Given task: Arrange the records as a Markdown table with the columns Row and Record line, numbering each row and leaving out blank lines. Start at the first line of the records and stop after the line that contains "Undo the last". Include only those lines.
##############################
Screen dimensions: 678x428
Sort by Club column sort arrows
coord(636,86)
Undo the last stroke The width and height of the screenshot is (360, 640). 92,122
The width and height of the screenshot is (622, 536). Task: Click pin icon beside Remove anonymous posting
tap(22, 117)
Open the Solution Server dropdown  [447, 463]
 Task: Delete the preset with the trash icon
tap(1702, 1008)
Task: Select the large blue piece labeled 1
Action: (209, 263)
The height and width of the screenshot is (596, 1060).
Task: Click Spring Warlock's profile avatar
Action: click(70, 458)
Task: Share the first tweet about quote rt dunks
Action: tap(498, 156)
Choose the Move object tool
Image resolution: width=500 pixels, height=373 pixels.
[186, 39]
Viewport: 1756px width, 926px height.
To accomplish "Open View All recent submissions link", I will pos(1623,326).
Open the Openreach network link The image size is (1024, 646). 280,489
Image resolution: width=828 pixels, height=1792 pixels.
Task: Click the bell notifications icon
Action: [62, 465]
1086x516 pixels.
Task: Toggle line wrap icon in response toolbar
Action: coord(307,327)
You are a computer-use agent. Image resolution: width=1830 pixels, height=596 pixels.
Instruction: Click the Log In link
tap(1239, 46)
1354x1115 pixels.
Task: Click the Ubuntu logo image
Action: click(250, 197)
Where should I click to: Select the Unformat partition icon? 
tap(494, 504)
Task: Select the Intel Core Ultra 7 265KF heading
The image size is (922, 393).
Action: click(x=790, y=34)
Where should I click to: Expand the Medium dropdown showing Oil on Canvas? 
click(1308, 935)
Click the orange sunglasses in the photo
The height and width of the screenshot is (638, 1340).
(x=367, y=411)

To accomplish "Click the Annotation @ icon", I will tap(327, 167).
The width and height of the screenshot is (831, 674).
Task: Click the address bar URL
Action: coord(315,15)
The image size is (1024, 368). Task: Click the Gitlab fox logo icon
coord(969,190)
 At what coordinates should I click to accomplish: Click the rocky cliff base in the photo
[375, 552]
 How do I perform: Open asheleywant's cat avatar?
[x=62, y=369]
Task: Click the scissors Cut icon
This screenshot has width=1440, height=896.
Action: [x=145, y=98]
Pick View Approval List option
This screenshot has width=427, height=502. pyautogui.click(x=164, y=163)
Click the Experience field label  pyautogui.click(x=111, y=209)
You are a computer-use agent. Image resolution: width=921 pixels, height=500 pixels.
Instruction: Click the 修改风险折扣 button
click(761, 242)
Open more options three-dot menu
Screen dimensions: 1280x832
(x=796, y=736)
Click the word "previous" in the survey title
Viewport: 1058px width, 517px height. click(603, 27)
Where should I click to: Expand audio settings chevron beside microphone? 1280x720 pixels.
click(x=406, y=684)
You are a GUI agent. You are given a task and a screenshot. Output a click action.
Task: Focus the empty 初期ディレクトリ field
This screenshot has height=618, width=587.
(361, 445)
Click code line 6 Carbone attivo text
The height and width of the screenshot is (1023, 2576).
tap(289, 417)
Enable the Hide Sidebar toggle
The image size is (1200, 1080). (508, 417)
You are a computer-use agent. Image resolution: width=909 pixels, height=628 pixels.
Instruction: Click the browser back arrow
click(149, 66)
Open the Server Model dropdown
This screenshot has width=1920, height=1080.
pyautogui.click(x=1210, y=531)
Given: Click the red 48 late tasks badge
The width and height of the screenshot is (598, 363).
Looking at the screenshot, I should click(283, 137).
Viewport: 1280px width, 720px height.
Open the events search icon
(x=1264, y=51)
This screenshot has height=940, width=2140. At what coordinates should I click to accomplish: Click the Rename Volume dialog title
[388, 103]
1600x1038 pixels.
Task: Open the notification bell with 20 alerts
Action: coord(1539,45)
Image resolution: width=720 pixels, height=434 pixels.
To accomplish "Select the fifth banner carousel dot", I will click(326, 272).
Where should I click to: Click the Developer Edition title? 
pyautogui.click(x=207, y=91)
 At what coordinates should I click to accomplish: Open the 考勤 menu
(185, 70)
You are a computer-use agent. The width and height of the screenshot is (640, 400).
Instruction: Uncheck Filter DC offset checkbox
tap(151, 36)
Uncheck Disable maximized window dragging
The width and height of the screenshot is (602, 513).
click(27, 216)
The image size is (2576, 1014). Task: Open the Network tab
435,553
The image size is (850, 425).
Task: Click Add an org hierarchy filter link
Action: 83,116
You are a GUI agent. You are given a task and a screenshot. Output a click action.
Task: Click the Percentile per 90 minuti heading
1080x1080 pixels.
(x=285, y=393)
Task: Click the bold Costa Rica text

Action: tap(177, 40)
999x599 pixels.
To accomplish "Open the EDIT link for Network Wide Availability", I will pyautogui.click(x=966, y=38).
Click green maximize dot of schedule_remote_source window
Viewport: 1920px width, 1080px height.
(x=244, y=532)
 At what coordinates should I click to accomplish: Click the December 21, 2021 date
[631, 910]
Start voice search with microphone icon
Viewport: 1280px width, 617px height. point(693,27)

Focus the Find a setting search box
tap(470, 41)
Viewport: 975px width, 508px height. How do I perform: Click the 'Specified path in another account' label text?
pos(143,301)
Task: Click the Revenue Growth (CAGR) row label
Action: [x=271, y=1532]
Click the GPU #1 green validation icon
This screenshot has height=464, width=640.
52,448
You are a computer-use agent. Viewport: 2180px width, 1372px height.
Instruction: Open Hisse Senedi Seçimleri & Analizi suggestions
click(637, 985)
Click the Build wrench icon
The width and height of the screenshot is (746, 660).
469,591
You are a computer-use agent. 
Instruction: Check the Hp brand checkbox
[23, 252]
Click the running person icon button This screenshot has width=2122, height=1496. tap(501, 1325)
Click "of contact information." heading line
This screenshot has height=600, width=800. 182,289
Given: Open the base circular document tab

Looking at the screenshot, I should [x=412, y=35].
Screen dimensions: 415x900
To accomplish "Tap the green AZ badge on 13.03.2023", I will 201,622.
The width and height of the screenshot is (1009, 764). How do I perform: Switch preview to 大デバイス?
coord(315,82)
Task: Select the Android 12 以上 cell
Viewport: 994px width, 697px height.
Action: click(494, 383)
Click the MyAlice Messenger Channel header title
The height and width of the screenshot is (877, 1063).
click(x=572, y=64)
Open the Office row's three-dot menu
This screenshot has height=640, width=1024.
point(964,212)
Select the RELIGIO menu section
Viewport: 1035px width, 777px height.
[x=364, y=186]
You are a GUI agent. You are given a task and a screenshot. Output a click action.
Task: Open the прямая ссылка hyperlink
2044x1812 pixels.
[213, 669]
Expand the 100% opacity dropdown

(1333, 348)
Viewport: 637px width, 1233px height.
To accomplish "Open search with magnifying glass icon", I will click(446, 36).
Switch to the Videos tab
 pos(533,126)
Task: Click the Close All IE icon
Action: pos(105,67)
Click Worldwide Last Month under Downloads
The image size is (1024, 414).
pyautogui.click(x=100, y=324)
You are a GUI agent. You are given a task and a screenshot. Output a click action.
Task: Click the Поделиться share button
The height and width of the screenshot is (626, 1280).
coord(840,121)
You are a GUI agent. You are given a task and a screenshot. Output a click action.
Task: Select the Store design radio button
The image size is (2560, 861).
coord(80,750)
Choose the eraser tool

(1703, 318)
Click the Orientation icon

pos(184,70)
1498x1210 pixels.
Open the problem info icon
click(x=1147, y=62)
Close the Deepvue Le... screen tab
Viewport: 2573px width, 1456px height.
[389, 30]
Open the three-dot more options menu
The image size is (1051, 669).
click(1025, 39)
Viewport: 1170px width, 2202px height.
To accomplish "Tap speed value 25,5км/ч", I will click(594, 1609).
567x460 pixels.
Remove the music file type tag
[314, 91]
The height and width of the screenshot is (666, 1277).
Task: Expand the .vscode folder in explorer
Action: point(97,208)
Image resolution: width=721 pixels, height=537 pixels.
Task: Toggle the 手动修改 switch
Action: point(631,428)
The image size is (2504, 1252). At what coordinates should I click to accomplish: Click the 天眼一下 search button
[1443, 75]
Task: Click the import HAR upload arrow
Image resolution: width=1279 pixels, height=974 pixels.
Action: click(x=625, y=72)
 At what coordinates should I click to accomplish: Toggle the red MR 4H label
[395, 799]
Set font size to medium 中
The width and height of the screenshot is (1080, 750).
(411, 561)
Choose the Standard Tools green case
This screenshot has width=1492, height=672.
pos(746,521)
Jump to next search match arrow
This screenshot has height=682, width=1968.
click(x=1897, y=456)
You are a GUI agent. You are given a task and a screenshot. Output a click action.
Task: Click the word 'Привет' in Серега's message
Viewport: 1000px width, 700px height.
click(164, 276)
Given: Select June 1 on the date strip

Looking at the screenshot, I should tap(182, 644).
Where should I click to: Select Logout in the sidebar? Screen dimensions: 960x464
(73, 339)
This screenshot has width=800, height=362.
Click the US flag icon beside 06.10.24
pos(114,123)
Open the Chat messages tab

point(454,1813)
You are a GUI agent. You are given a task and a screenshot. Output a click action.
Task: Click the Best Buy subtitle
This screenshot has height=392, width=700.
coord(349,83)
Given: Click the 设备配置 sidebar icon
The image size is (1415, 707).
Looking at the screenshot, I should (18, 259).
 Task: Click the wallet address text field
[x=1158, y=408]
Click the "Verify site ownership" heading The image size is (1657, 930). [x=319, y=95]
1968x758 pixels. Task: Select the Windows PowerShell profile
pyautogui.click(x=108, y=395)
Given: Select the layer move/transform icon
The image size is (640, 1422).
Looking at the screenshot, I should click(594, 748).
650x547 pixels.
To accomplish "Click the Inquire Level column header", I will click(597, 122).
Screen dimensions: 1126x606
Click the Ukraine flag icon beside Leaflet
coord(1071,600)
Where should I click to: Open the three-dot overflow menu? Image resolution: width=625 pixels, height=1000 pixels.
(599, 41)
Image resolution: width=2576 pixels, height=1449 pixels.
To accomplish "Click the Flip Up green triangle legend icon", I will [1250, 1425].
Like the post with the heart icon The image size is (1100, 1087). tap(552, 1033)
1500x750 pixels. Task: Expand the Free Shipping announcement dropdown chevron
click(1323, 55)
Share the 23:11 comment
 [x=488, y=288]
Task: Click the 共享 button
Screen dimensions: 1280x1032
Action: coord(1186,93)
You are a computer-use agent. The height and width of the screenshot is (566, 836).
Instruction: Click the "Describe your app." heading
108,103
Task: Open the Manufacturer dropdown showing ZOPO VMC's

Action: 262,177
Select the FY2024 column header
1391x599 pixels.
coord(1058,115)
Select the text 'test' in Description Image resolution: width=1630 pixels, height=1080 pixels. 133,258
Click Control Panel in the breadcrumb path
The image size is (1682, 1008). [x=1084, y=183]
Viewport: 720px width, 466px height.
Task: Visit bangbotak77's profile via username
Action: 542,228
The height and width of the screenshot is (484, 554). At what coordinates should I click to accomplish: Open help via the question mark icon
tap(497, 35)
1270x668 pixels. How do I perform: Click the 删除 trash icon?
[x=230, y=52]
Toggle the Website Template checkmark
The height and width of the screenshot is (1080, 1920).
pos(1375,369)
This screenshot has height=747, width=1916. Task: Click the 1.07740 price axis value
##############################
Solution for this exercise:
| Row | Record line |
|---|---|
| 1 | Screen dimensions: 678x428 |
| 2 | Sort by Club column sort arrows |
| 3 | coord(636,86) |
| 4 | Undo the last stroke The width and height of the screenshot is (360, 640). 92,122 |